WHAT THIS TASK INVOLVES:
What lines in the data below mention the string "Visualizzare"? Copy them out.

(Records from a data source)
——

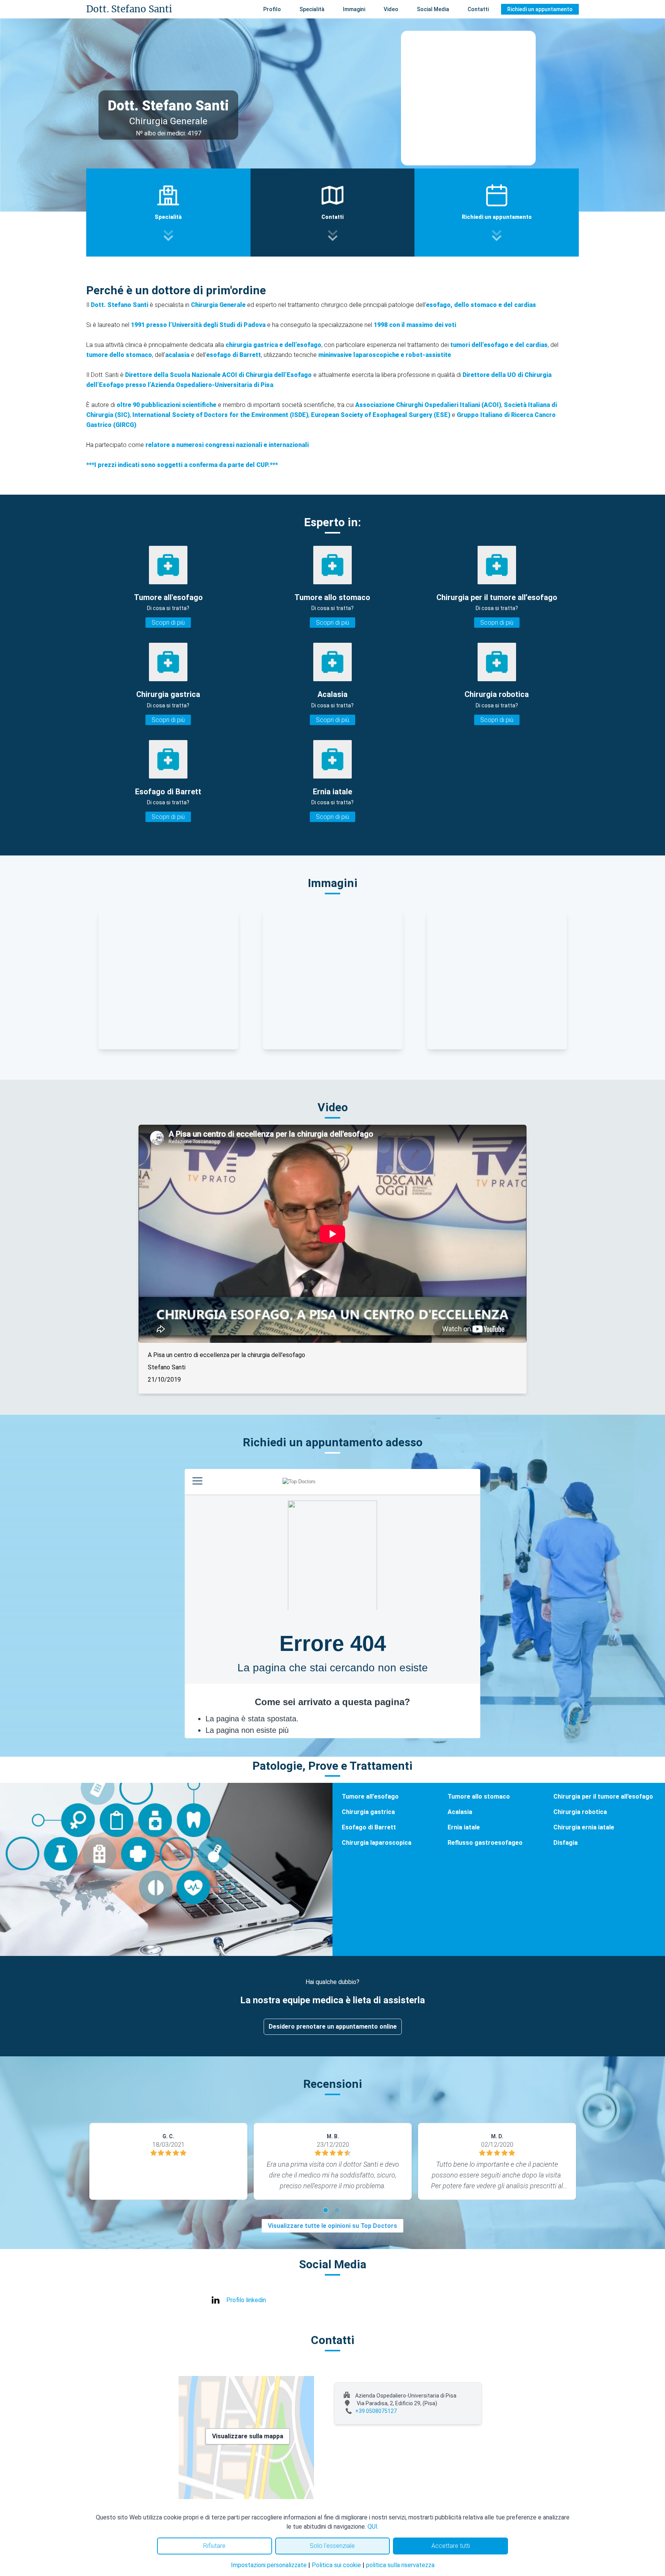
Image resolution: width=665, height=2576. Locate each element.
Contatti (478, 9)
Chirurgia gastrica (368, 1812)
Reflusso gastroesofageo (485, 1842)
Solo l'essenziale (332, 2545)
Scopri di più (168, 622)
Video (391, 9)
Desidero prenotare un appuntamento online (333, 2026)
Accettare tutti (450, 2545)
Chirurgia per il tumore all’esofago (603, 1796)
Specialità (311, 9)
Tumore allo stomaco (479, 1796)
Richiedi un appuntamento (540, 9)
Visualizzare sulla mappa (247, 2436)
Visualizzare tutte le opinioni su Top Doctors (332, 2225)
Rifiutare (214, 2545)
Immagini (354, 9)
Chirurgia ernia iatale (583, 1827)
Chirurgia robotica (580, 1812)
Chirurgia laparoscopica (376, 1842)
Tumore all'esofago (370, 1796)
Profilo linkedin (246, 2300)
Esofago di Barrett (369, 1827)
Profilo (272, 9)
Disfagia (565, 1842)
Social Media (433, 9)
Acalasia (460, 1812)
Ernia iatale (464, 1827)
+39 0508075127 (376, 2411)
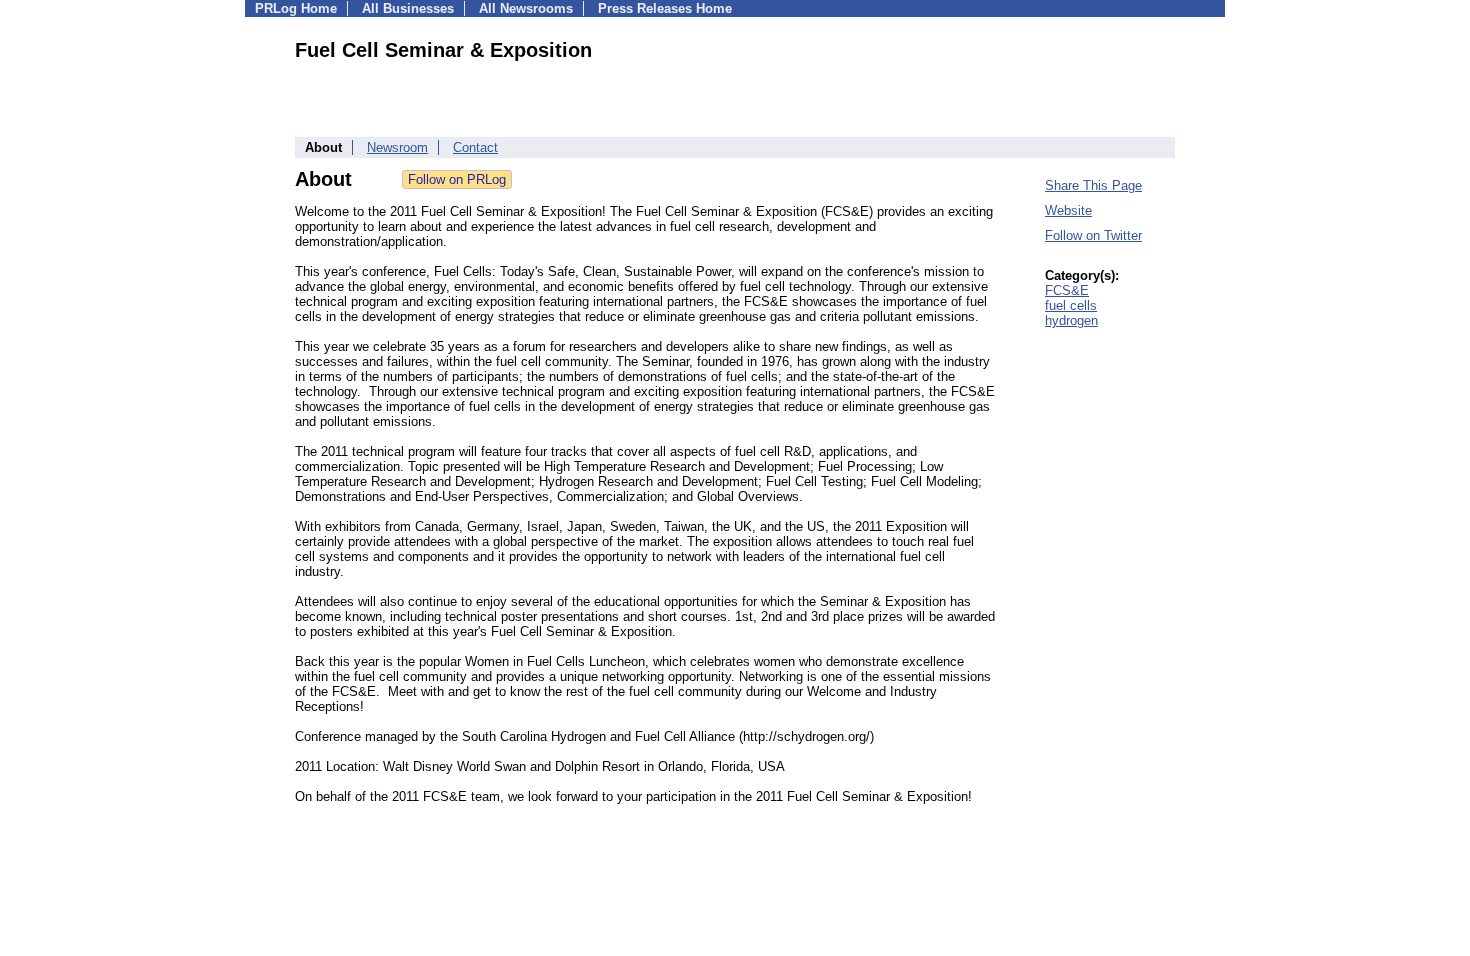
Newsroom (397, 147)
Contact (475, 147)
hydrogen (1071, 320)
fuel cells (1071, 305)
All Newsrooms (526, 8)
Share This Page (1093, 185)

——

ANSWER SECTION:
Visualizzare sulla mappa (247, 2436)
Visualizzare tutte le opinioni su Top Doctors (332, 2225)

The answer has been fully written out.